Pursuant to the Consumer Fraud Act, the court can award punitive damages if the defendant's wrongful conduct was outrageous either because it was performed with an evil motive or with reckless indifference to the rights of others. See Ekl v. Knecht, 223 Ill. App.3d 234, 165 Ill. Dec. 760, 585 N.E.2d 156, 163 (2d Dist. 1991). Sanfield argues it is entitled to punitive damages because of Finlay's intentional disregard of sales at regular price. Sanfield is not entitled to punitive damages because it did not prove it was damaged by Finlay's advertising practices.

The court can award attorney's fees at its discretion to the prevailing party. Sanfield has not prevailed because it failed to prove an injury proximately caused by Finlay's conduct. The reference to "other relief" in the statute does not give the court free reign to award any damages it chooses. See Martin v. Heinold Commodities, 163 Ill.2d 33, 205 Ill. Dec. 443, 643 N.E.2d 734, 751 (1994).

II. Lanham Act*fn3

To establish a claim under the false or deceptive advertising prong of section 43(a) of the Lanham Act, Sanfield must prove: (1) a false statement of fact by Finlay in a commercial advertisement about its own or another's product; (2) the statement actually deceived or has the tendency to deceive a substantial segment of its audience; (3) the deception is material; (4) Finlay caused its false statement to enter interstate commerce; and (5) Sanfield has been or is likely to be injured as a result of the false statement. B. Sanfield, Inc., 168 F.3d at 971; see also Hot Wax, Inc., 191 F.3d at 819; 15 U.S.C. § 1125(a)(1). A statement is false under the Lanham Act if it is literally false, but also if it is literally true or ambiguous but conveys a false impression, is misleading in context or is likely to deceive consumers. Hot Wax, Inc., 191 F.3d at 821. When a statement is actually false, a plaintiff need not show the statement either actually deceived customers or was likely to do so. However, when the statement is literally true or ambiguous, the plaintiff must prove the statement is misleading by producing evidence of actual consumer confusion. Id. If a defendant acted willfully or intended to confuse or mislead consumers, then the court need not consider actual consumer confusion. B. Sanfield, 168 F.3d at 974-75.

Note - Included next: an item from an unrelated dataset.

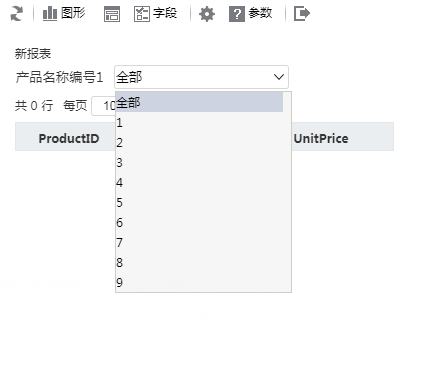Choose option 2 from the list

click(x=199, y=142)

The federal counterpart to the Illinois regulations are the federal guidelines, promulgated by the Federal Trade Commission. As the name suggests, the guidelines do not carry the equivalent force of law, but must be given deference. Id. at 973. The guideline at issue tracks the language of the Illinois regulation, i.e., a bona fide price "is one at which the product was openly and actively offered for sale, for a reasonably substantial period of time, in the recent, regular course of [his] business, honestly and in good faith . . ." 16 C.F.R. § 233.1(b). As the court has already found in the context of the state regulation, Finlay did not establish its regular prices in good faith.

The Seventh Circuit raised the question of whether a determination that Finlay violated the federal guideline necessarily meant that its advertising was literally false. B. Sanfield, 168 F.3d at 972 n. 3. This court already found that Sanfield's evidence failed to establish literal falsity. B. Sanfield, 999 F. Supp. at 1108. The guidelines at issue do not change that conclusion. Finlay's advertisements, however, are misleading, thus violating the first element of a Lanham Act claim. Nevertheless, this court has found that Sanfield failed to show actual consumer confusion, a necessary element if the advertisement is literally true but misleading. Id. Thus, Sanfield's claim under the Lanham Act fails.


In conclusion, although Sanfield successfully proved that Finlay's discount advertising practice was unfair or deceptive under the Illinois Consumer Fraud Act, Sanfield failed to prove it suffered any damages as a result. Sanfield cannot recover actual economic damages, disgorgement of Finlay's profits, injunctive relief, punitive damages, or attorney's fees under the Consumer Fraud Act. Sanfield has not established a violation of the Lanham Act. Judgment is entered for Finlay on all claims.